Participation was by invitation only, based on position papers.

All the accepted position papers appear on this site and in the Pervasive 2005 Workshop Proceedings.

Proceedings

9:00 – 9.15

Introduction

 

9:15 – 10:30

Position papers

 (download all papers, pdf 1 MB)

Florian Michahelles and Bernt Schiele, ETH Zurich

Experiencing Technology before it exists: A Case Study (paper, slides)

Laurent Ciarletta, LORIA

Emulating the Future with/of Pervasive Computing Research and Development (paper, slides)

Scott Davidoff et al., CMU

Can Early-Stage Tools and Techniques for Iterative Design Help Researchers Understand a Problem Space? (paper, slides)

Cormac Driver et al., Trinity College Dublin

A Framework for Mobile, Context-aware Trails-based Applications: Experiences with an Application-led Approach (paper, slides)

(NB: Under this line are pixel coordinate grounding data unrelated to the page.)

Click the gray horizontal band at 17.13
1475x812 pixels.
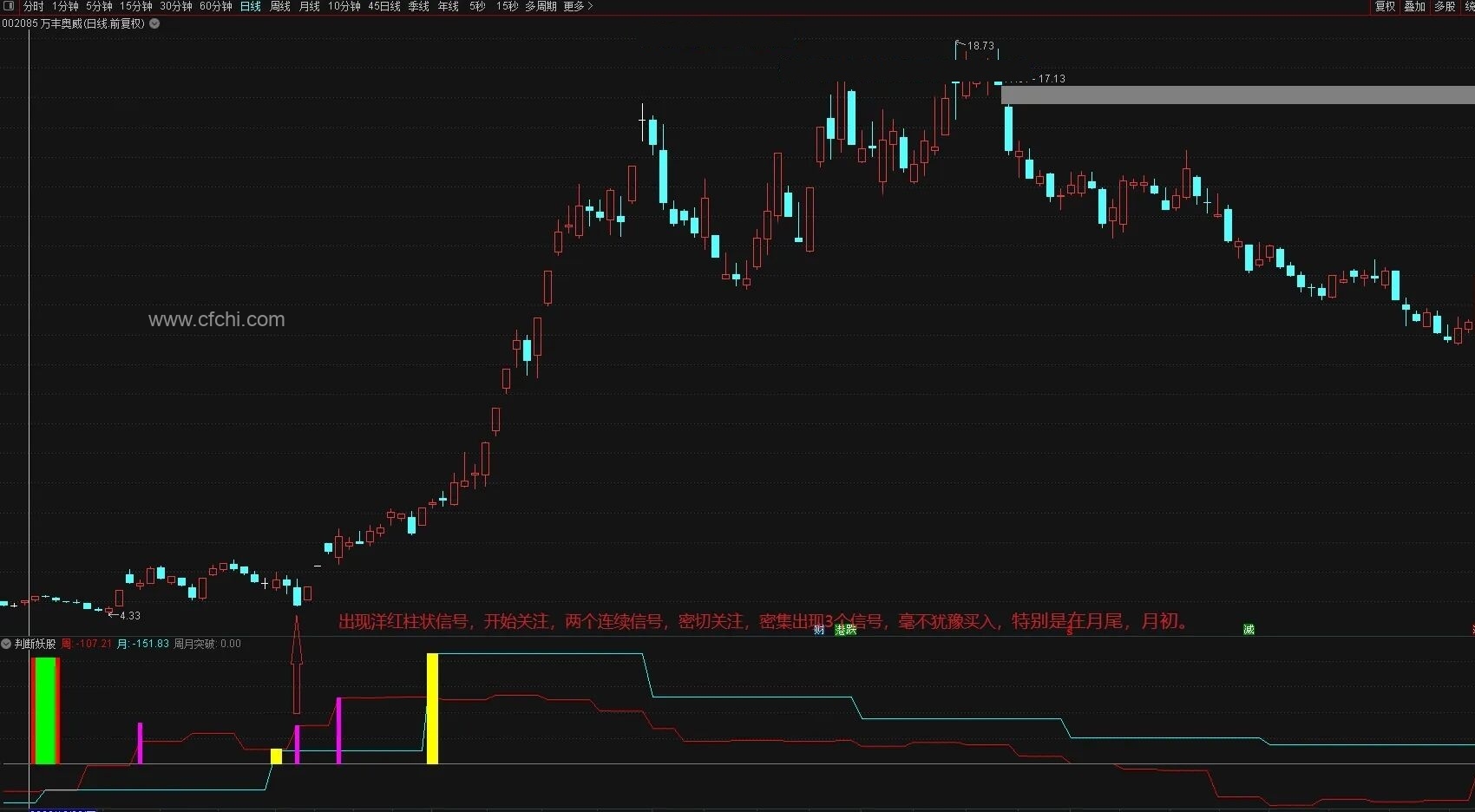[x=1238, y=95]
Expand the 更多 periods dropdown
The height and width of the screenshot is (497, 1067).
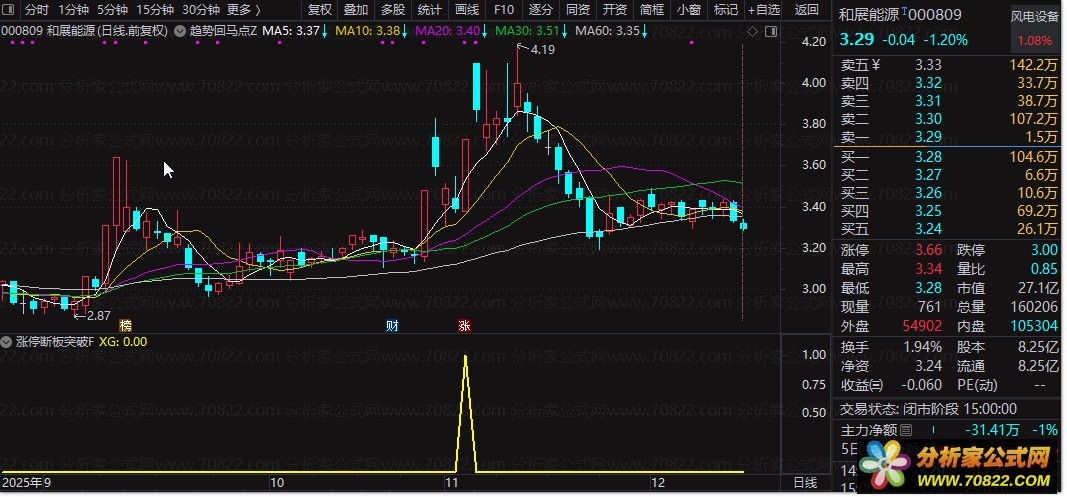pyautogui.click(x=245, y=10)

Andrew Kun et al., University of New Hampshire

Design and Evaluation of a Ubiquitous Computing Application for Law Enforcement (paper, video)

11:00 – 12:30

Position papers

Philip Robinson, University of Karlsruhe

An Application-led Approach for Security Research in Ubicomp (paper, slides)

Nigel Davies, Lancaster University

Proof-of-Concept Demonstrators and Other Evils of Application-Led Research (paper, slides)

Richard Beckwith, Intel Research

What is to be done? (paper, slides)

Anil Madhavapeddy and Nick Ludlam, Cambridge U.

Ubiquitious Computing needs to catch up with Ubiquitous Media (paper, slides)

Joshua Lifton and Mathew Laibowitz, MIT Media Lab.

Application-led Research in Ubiquitous Computing: A Wireless Sensor Network Perspective (paper, slides)

Richard Sharp, Intel Research

Deploy or Die: A Choice for Application-Led Ubiquitous Computing Research (paper, slides)

14:30 – 15:50

Panel Session

Panelists: 10 mins each + 5 mins for questions/comments

Gregory Abowd Georgia Tech (summary notes)

Gaetano Borriello University of Washington (slides)

William Newman independent consultant (slides)

Abi Sellen Microsoft Research (slides)

Roy Want Intel Research (slides)

16:05  – 17:15

Collective discussion on: (Discussion summary slides)

How to write a good application-led ubicomp paper.

How can we make our work build more effectively on previous work?

What are we doing wrong / what right?